Milan 2014: Finnish design brand Iittala is showing a collection of boxy shelves, plywood furniture and glass lamps in Milan this week (+ slideshow).

Iittala collection Milan 2014
Aitio wall storage by Cecilie Manz

The homeware collection includes a series of metal storage units by Danish designer Cecilie Manz. Called Aitio – meaning theatre box in Finnish – these can be wall-mounted to hold small objects.
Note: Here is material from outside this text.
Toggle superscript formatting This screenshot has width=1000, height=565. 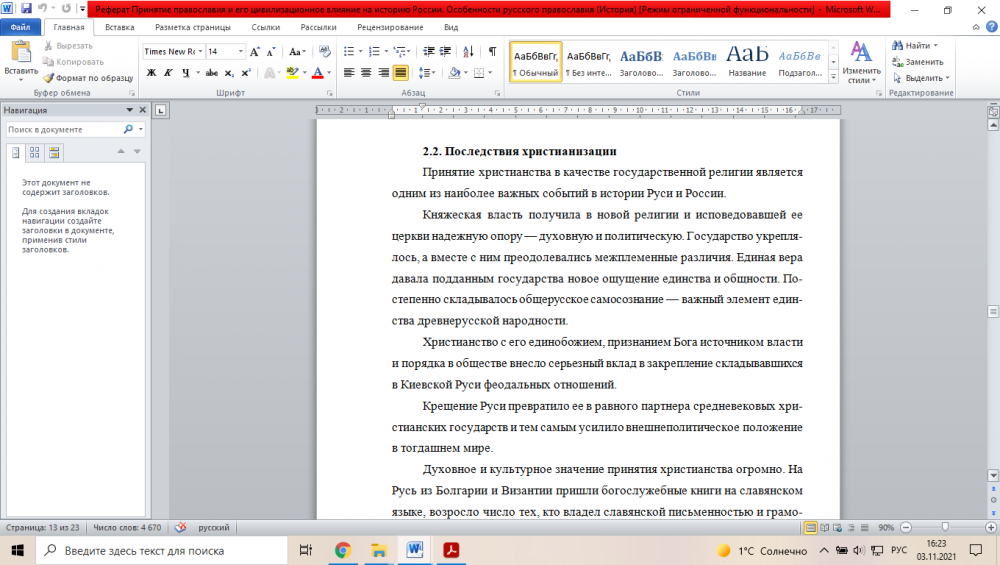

Iittala collection Milan 2014
Aitio wall storage by Cecilie Manz and Leimu lamp by Magnus Pettersen

These shelves are made from powder-coated steel and come in a variety of whites and greys, as well as yellow. There are also plastic hooks that clip over the edges. “My focus with Aitio was functionality, simplicity and aesthetics,” said Cecilie Manz.

Iittala collection Milan 2014
Kerros shelf by Matti Klenell

The Kerros shelf by Swedish designer Matti Klenell is a side table made of plywood, which can also be used as a tray. Klenell described the shelf as “a new kind of object that sits somewhere between furniture and a household product”.

Iittala collection Milan 2014
Leimu lamp by Magnus Pettersen

Additions to Iittala’s lighting collection include a new grey version of the Leimu lamp by Norwegian designer Magnus Pettersen, the Kuukuna lamp by Oiva Toikka and the Nappula Candelabra by Matti Klenell.

Iittala collection Milan 2014
Leimu lamp by Magnus Pettersen

The Kuukuna, a mouth-blown glass light, was originally designed in 1986 by Toikka and has been resurrected in a slightly larger version.

Iittala collection Milan 2014
Kuukuna lamp by Oiva Toikka

Klenell’s six-candled candelabra comes in white and has evolved from the single candleholders designed by Klenell in 2012. These are now available in red and yellow. All are made from powder-coated steel.

Iittala collection Milan 2014
Nappula candelabra by Matti Klenell and Kuukuna Lamp by Oiva Toikka

The designs are on show at in hall 16, place D30, at the Salone Internazionale del Mobile from 8 to 13 April.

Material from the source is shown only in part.